-- Exercise prompt --
Please work out how many lines include the word "output" in the entries, and reply with only the count.

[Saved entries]
════

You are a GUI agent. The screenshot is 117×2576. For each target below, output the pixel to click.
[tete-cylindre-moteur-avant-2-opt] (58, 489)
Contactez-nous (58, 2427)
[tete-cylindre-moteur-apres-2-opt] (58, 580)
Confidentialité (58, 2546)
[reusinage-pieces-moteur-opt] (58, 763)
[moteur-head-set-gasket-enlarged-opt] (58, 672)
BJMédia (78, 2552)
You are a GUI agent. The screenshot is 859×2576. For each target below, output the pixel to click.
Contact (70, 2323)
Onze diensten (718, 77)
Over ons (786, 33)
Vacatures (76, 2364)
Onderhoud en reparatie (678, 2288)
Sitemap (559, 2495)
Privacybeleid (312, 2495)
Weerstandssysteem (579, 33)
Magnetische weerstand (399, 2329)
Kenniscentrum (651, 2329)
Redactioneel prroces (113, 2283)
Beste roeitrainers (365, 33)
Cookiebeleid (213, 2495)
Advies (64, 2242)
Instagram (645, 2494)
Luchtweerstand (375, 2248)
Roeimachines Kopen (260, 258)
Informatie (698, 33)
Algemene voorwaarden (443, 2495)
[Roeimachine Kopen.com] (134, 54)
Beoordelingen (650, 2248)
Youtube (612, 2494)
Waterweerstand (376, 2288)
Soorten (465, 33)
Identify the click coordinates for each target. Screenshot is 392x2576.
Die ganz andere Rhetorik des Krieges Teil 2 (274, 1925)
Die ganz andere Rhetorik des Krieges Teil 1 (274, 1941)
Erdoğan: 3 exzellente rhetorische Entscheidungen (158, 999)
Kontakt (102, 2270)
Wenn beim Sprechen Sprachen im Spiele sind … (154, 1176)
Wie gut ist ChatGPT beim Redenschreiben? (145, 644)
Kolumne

════

-- Exercise response --
2